本発明の金属の接合装置および接合方法は、従来の設備の問題を解消するとともに、簡素な設備で接合を可能にすることにより、製造・設備コストを低減させ、産業分野に広く普及できる接合装置および接合方法を提供することができる。
本発明は、自動車の軽量化、燃費の改善、世界環境への対応等の問題を一挙に解決できるイノベーション(技術革新)として期待される。ここでは、自動車部品の重量物であるエンジンのシリンダブロックをターゲットにして研究・開発を進めてきたが、この他にも、自動車の複数の部品に対してボルトの締結に代わる全面接合が可能である。
なお、本発明はその技術思想の範囲内で種々の改造、変更が可能である。
本発明の接合装置は、ワークWを上下に重ね、上下方向から加圧する立形の接合装置としたが、これに限らず、ワークを横置きにして左右方向から加圧する横形の接合装置としても構わない。
また、例えば、上下方向移動装置5は、空圧シリンダ6aと油圧シリンダ7aとしたが、空圧シリンダ6aの代わりにサーボモータ(Z軸)とボールねじの公知の移動機構により行う上下動の駆動装置を採用してもよい。
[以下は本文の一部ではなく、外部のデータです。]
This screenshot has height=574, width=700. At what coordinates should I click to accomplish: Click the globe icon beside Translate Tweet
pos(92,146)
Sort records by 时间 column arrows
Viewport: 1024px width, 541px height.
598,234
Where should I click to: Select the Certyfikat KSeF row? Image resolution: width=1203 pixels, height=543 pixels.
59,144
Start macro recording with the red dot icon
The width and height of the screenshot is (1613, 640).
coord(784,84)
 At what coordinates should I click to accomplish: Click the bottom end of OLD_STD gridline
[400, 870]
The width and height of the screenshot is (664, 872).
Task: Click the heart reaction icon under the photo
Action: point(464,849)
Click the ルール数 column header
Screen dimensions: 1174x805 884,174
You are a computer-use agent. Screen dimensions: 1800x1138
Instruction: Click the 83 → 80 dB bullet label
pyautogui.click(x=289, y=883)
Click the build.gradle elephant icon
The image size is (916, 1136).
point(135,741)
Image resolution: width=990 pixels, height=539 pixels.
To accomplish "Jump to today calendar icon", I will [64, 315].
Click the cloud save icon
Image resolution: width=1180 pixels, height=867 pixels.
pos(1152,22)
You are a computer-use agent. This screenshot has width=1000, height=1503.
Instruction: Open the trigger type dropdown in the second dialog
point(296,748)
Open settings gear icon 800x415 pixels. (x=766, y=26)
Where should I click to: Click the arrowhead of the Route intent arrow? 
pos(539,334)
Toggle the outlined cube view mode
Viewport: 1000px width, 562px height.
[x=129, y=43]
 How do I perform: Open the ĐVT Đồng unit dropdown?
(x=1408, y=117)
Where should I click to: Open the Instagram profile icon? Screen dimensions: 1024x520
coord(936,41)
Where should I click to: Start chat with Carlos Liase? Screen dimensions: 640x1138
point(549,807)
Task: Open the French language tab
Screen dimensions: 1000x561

また、ボールねじとサーボモータの代わりに、リニアモータであっても構わない。
1 ベッド
1a 上面
2 ポスト
2a 上端部
2b 開口部
2c ガイドレール
3 ビーム
3a 座
3b カバー
4 スライドヘッド(保持部材)
4a プレート
4b ガイドナット
4k 上取付治具
5 上下方向移動装置(Z軸)
6 第1加圧手段
6a 空圧シリンダ
6b 空圧ピストン
6c 空圧ピストンロッド
6d ネジ部
6e 下部カバー
6f エンドプレート
6g プッシャ
6n ナット
6m エンドキャップ
7 第2加圧手段
7a 油圧シリンダ
7b 油圧ピストン
7c 油圧ピストンロッド
7d エンドプレート
7e 上エンドプレート
7f フランジ部
8 振動制御手段(リサジュー制御手段)
9 微小振動制御手段
10 接合装置
12 左右移動手段(X軸)
13 前後移動手段(Y軸)
14 加振台(XYテーブル)
14a ベース
14b Y軸リニアモ−タ
14c Yテーブル
14d X軸リニアモ−タ
14e Xテーブル
14f V溝
14g 山形凸部
14h ニードルローラ
14i 下取付治具
15 鋼球
16 金属
16a 加工硬化層
17 間仕切り(まじきり)
17a チャンバー
17b 取手
17c クリップ
W 被接合物(ワーク)
Wa シリンダボア
Wb シリンダヘッド
Wc シリンダブロック(ワーク)
Wd 媒介材(Mediator)
We 接合部
Wf 接合面
a,b 油圧のホース継手(作動油供給口)
c,d 空圧のホース継手(エアー供給口)
e〜h ガスのホース継手

Claims (16)

  1. 一方の被接合物の接合面と他方の被接合物の接合面とを接合する金属の接合装置であって、
    前記一方の被接合物を保持する加振台と、
    前記他方の被接合物の接合面を加振方向と平行に保持する保持部材と、
    前記他方の被接合物を保持する保持部材を介して加圧する第1加圧手段および第2加圧手段と、
    前記第1加圧手段による加圧状態で、一方の被接合物を保持する加振台が振動する振動制御手段と、
    前記加振台により、微小振幅の振動を与える微小振動制御手段と、
    を備え、
    大気圧中で、加熱のない室温で、前記微小振幅の振動を与えながら、前記第2加圧手段によりさらに加圧して全面接合することを特徴とする金属の接合装置。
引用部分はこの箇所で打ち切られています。